## PROBLEM STATEMENT
Rewrite the data below, replacing "Remove Control Point" with "Delete Control Point" everywhere it appears and leaving everything else unchanged.

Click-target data

------------

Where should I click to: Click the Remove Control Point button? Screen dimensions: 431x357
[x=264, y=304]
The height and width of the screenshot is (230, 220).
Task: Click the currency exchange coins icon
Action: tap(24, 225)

------------

## FINAL RESULT
Where should I click to: Click the Delete Control Point button? Screen dimensions: 431x357
[x=264, y=304]
The height and width of the screenshot is (230, 220).
Task: Click the currency exchange coins icon
Action: tap(24, 225)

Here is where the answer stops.